*Texto fornecido*:
————————

BREVE RELATÓRIO SOBRE A LEITURA DO ARTIGO “RELIGIÃO: LIMITES E HORIZONTES DE UM CONCEITO” DE FREDERICO PIEPER.
O autor inicia afirmando que o conceito de religião seria compreensível à qualquer um; e ainda fácil de ser declarado. Apesar da reconhecida Ciências da Religião, nomenclatura de maior utilização no país, ser auxiliada por diversas metodologias de diferentes outras ciências das humanidades – por isso, talvez, a palavra ciências no plural - , religião encontra-se no singular. Todavia, o imbróglio não se encerra tão rapidamente e facilmente, apesar de qualquer um saber do que se trata a palavra religião. O autor menciona que alguns povos não cunharam verbete que possa ser traduzido por religião no seu idioma apesar de ter manifestações nas suas culturas que poderiam ser consideradas religiosas. E ainda, Max Weber, no início do seu estudo sociológico sobre religião não se atreve a fechar uma definição sobre essa palavra. Esquiva-se por não querer se perder nesse “labirinto conceitual”.
Em seguida Pieper discorre sobre duas palavras que teriam dado origem ao verbete religião: religare e relegere; ambas com origem na antiguidade. Os sentidos de ambas são bem distintos. No entanto, o autor questiona que mesmo antes da existência desses termos, o fenômeno que poderia ser chamado de religioso já existia. Então seguindo a proposta de Wilfred Smith, seria o caso de abandonar o verbete devido a sua inconsistência persistente para designar algo, por se tratar de um conceito distorcido? A verdade, é que o conceito, segundo o próprio Smith, é de uso recente.
É importante ressaltar que apesar da Idade Média ser considerada uma época religiosa, ela não nos deixou nenhum tratado de fato religioso, apenas escritos teológicos como os de Agostinho. Somente à partir do século XVII da era moderna, quando a religião se torna menos importante, que o uso da palavra se torna mais constante.

————————

*Enunciado 1*: Resuma o texto fornecido em duas frases.
*Enunciado 2*: Reescreva em forma de lista o parágrafo do texto fornecido que começa com "Em seguida Pieper discorre", conservando suas informações principais.
*Enunciado 3*: Imprima tudo o que consta no texto fornecido desde "Em seguida Pieper" até "torna mais constante.".
As linhas não guardam relação com o texto fornecido.

*Dados armazenados*:
————————

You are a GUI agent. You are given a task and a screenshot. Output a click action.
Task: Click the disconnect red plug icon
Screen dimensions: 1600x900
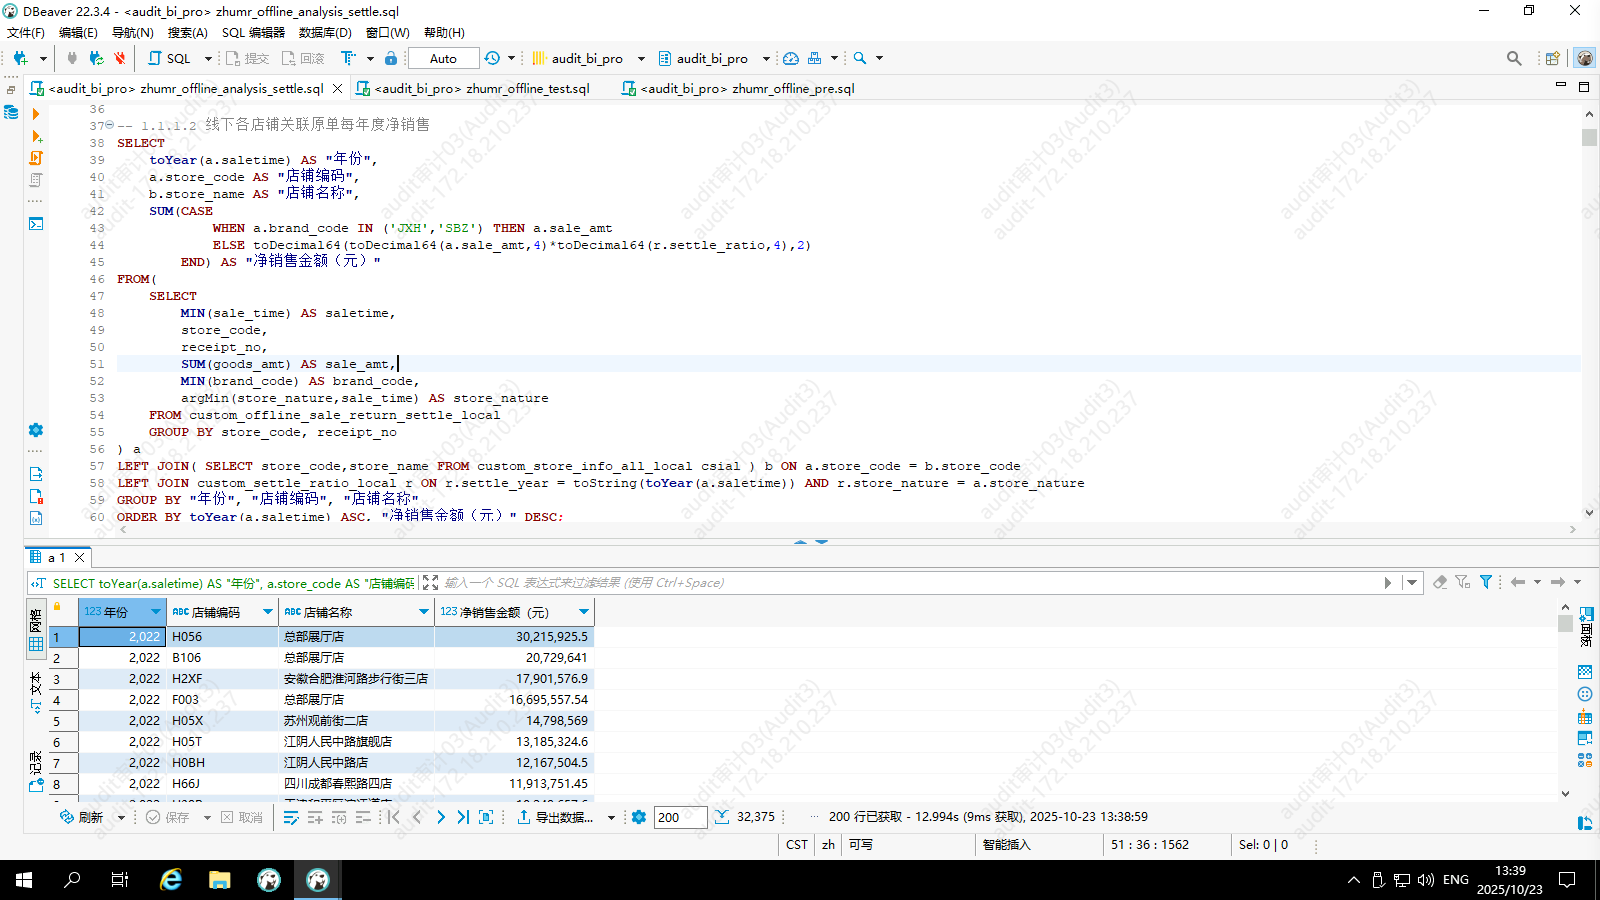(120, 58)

————————

*Resultado final 1*: Segundo Pieper, o conceito de religião parece compreensível a qualquer um, mas resiste a uma definição fechada: alguns povos não têm palavra que o traduza, e Max Weber não se atreve a defini-lo. O autor examina as palavras religare e relegere, tidas como origem do termo, e registra que, segundo Wilfred Smith, o conceito é de uso recente, sendo que a palavra só se torna mais constante a partir do século XVII.

*Resultado final 2*:
- Pieper apresenta duas palavras da antiguidade que teriam dado origem ao termo religião: religare e relegere, de sentidos bem distintos.
- O autor observa que o fenômeno que poderia ser chamado de religioso já existia antes desses termos.
- A partir da proposta de Wilfred Smith, questiona-se se o termo deveria ser abandonado por sua inconsistência persistente.
- Segundo o próprio Smith, o conceito é de uso recente.

*Resultado final 3*:
Em seguida Pieper discorre sobre duas palavras que teriam dado origem ao verbete religião: religare e relegere; ambas com origem na antiguidade. Os sentidos de ambas são bem distintos. No entanto, o autor questiona que mesmo antes da existência desses termos, o fenômeno que poderia ser chamado de religioso já existia. Então seguindo a proposta de Wilfred Smith, seria o caso de abandonar o verbete devido a sua inconsistência persistente para designar algo, por se tratar de um conceito distorcido? A verdade, é que o conceito, segundo o próprio Smith, é de uso recente.
É importante ressaltar que apesar da Idade Média ser considerada uma época religiosa, ela não nos deixou nenhum tratado de fato religioso, apenas escritos teológicos como os de Agostinho. Somente à partir do século XVII da era moderna, quando a religião se torna menos importante, que o uso da palavra se torna mais constante.